S'il est impossible de quantifier la participation civique des Juifs et des chrétiens, qui demeura sans doute marginale dans la plupart des cités au cours des trois premiers siècles, ce livre fournit des arguments pour conclure qu'elle ne fut pas inexistante, qu'elle fut même peut-être "banale" (p. 407), et que l'opposition entre une appartenance "monothéiste" et la participation à la vie civique des cités polythéistes doit en tous cas être relativisée. C'est sans doute Nicole Belayche qui pousse le plus loin cette conclusion, allant jusqu'à affirmer que dans des cités comme Diocésarée (Sepphoris) ou Tibérias, aux IIe ou IIIe siècle, il faut envisager la production de monnaies représentant des divinités polythéistes comme une forme de participation à "l'hellénisme impérial" et l'emploi d'un "langage visuel universel / «œcuménique»", partagé par les polythéistes et les non-polythéistes. Mais il faudrait sans doute distinguer davantage la promotion par les rabbins d'un modus vivendi permettant de cohabiter avec des polythéistes et le choix délibéré de l'usage de motifs polythéistes dans le monnayage ou d'autres manifestations de l'identité civique, qui n'aurait sans doute pas reçu l'approbation des rabbins, surtout dans le cas d'une cité majoritairement juive.

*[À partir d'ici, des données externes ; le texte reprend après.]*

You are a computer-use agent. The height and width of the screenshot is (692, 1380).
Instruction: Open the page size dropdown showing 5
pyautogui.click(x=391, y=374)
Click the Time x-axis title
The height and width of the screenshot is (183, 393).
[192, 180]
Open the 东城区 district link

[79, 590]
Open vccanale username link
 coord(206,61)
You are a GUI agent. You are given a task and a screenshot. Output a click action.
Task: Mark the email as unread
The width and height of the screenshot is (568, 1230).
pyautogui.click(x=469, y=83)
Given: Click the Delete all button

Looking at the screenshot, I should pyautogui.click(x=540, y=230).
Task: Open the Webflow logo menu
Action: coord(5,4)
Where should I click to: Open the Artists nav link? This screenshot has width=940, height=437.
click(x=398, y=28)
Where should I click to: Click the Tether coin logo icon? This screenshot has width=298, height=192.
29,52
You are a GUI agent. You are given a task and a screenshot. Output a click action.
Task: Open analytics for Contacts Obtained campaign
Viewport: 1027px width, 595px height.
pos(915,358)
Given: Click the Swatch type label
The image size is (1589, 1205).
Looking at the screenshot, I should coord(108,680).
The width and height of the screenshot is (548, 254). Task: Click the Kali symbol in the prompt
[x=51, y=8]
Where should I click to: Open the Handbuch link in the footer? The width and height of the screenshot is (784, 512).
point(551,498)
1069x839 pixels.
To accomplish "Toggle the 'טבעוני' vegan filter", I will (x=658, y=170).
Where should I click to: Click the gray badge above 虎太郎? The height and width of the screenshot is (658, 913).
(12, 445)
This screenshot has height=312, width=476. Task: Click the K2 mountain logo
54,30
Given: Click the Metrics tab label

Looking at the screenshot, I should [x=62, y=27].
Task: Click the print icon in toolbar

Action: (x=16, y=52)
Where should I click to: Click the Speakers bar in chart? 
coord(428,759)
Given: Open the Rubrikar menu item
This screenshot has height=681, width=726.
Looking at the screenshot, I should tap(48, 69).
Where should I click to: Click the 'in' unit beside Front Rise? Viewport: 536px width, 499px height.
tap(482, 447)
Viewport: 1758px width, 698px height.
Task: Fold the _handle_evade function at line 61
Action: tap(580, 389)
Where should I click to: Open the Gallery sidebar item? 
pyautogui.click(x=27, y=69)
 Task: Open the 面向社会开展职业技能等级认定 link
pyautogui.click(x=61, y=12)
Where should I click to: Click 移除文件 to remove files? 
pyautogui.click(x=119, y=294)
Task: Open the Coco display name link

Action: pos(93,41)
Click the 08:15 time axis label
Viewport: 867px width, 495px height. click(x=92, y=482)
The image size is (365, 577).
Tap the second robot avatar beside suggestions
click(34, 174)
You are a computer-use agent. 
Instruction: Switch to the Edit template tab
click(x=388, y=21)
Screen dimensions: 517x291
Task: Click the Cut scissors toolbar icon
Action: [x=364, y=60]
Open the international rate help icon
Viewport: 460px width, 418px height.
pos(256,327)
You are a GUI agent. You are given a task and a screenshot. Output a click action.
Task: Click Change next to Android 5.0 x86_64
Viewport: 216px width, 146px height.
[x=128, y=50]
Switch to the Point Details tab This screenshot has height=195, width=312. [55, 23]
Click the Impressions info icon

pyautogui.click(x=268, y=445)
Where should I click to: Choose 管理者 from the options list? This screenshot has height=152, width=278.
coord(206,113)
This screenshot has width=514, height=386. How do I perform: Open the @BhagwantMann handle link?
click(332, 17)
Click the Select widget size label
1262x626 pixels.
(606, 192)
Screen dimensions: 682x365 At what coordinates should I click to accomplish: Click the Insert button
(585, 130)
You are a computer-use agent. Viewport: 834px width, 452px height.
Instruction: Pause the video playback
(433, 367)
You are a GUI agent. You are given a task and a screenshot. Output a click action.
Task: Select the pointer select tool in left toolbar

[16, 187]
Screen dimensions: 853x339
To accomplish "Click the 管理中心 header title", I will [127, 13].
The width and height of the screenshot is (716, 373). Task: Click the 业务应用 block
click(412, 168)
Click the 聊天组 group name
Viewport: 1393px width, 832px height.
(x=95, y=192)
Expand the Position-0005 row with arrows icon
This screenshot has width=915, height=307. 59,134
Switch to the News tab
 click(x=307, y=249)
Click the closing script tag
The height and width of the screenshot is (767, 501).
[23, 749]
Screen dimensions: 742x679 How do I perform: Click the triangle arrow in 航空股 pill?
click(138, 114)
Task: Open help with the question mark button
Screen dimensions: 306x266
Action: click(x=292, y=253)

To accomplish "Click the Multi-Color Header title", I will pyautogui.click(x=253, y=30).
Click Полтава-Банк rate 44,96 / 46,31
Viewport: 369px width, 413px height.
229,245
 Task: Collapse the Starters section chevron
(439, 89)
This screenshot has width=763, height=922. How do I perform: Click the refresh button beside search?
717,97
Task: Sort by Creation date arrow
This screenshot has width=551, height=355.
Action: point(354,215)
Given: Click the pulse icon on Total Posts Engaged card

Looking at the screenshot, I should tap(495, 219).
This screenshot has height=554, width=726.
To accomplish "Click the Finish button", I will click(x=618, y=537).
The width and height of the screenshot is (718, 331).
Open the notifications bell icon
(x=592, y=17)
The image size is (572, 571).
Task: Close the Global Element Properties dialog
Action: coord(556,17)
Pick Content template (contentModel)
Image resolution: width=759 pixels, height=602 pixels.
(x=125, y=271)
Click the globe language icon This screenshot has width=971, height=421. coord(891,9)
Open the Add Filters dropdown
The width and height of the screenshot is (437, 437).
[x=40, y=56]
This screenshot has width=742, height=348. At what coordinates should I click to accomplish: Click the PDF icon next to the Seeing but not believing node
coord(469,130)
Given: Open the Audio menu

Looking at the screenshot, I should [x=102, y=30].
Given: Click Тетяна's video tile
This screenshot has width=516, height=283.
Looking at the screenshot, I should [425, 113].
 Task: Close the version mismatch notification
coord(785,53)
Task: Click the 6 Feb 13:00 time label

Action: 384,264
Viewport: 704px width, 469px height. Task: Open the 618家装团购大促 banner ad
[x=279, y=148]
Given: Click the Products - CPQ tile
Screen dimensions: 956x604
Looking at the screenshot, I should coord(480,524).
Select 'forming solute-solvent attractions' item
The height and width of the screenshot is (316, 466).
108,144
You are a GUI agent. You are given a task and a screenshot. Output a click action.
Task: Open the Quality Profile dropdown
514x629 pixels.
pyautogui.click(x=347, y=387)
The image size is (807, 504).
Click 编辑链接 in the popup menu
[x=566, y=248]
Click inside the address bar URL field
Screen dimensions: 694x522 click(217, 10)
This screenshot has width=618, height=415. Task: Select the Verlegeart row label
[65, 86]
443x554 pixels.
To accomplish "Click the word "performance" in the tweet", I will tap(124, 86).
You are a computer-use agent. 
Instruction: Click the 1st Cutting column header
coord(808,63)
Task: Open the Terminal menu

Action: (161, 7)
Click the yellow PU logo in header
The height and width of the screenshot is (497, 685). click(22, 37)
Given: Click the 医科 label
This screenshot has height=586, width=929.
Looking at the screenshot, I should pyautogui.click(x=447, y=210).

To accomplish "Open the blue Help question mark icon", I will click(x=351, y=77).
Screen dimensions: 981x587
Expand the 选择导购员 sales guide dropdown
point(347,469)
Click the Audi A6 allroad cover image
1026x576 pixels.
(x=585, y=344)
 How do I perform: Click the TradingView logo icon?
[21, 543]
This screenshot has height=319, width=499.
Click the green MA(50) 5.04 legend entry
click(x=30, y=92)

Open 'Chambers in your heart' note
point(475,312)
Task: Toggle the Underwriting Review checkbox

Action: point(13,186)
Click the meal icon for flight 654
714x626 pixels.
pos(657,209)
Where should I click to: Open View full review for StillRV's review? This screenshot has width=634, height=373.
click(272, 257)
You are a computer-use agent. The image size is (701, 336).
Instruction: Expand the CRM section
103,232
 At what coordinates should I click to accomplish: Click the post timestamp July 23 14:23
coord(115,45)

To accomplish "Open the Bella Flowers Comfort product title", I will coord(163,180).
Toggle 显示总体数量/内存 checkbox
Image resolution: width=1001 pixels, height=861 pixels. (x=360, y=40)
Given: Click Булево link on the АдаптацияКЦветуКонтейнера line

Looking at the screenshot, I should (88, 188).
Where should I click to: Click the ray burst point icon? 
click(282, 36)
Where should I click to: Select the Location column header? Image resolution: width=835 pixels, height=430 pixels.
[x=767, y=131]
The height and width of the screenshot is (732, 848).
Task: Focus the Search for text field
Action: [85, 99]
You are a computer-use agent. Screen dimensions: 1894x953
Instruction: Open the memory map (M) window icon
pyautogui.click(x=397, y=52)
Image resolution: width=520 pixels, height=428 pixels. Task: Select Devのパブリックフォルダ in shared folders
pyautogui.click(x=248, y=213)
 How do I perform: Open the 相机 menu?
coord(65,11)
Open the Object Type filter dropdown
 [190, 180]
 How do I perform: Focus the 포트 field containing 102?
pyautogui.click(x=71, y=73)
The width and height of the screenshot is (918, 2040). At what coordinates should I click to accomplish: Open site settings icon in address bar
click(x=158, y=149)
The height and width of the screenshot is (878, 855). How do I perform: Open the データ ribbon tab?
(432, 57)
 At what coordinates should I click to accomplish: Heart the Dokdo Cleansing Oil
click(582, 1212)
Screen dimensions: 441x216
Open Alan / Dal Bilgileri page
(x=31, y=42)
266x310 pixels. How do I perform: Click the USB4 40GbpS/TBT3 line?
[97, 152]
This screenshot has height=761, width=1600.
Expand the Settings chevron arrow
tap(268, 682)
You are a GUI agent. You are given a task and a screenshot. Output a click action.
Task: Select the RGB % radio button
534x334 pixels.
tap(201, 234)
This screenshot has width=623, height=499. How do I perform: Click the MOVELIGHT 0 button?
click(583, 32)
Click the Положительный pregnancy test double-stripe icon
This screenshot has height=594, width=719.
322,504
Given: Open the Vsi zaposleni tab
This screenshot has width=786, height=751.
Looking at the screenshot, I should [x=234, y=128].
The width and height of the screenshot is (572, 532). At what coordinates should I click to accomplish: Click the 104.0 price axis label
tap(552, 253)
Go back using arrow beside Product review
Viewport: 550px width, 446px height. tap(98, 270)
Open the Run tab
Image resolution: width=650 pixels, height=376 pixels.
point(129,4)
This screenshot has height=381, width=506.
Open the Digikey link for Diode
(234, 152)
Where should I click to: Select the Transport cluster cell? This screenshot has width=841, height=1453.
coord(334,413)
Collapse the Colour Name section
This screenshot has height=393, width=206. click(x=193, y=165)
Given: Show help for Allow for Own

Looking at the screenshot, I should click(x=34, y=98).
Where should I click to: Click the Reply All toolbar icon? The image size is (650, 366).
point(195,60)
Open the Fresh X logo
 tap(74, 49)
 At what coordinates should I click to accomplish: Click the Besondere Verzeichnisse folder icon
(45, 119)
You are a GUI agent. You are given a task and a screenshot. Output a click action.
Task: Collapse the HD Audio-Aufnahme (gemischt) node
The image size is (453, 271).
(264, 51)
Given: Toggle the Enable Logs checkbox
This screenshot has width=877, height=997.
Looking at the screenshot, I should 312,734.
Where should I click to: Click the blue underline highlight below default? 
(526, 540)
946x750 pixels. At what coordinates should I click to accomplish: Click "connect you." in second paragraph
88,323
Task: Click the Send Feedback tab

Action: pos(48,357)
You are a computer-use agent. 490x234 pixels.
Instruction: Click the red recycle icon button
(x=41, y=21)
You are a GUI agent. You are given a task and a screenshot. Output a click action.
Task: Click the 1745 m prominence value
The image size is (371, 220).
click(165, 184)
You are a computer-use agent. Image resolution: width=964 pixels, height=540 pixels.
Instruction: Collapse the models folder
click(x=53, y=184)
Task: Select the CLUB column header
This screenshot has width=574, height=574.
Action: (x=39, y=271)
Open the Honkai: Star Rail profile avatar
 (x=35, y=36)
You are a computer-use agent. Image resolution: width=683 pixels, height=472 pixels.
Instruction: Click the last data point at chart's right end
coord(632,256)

La principale interrogation qui demeure au terme de l'enquête, face au constat d'"un total au final modeste d'attestations" (p. 396), c'est celle portant sur l'identification de Juifs et de chrétiens dans la documentation antique. Comme le notent plusieurs des auteurs, nombre de cas de participations juives ou chrétiennes nous échappent probablement de par l'absence d'indices permettant l'identification comme Juif ou chrétien. À l'inverse, certains des exemples inclus dans les dossiers pourraient concerner des polythéistes (par exemple IJudOr II, 27, p. 128, ou SEG 40, 1469, p. 138). Enfin, l'usage d'un langage civique au sein des communautés juives ou chrétiennes, pour désigner leurs institutions propres, rend parfois difficile de déterminer si l'on a affaire à une participation civique ou communautaire (voir par exemple JIWE I, 86, p. 125, qui me semble renvoyer plutôt à la communauté juive).
En dépit de ces difficultés méthodologiques, bien identifiées par les auteurs et les éditrices du volume, cet ouvrage rigoureux, nuancé et admirablement documenté est appelé à rendre de très grands services aux historiens du monde antique.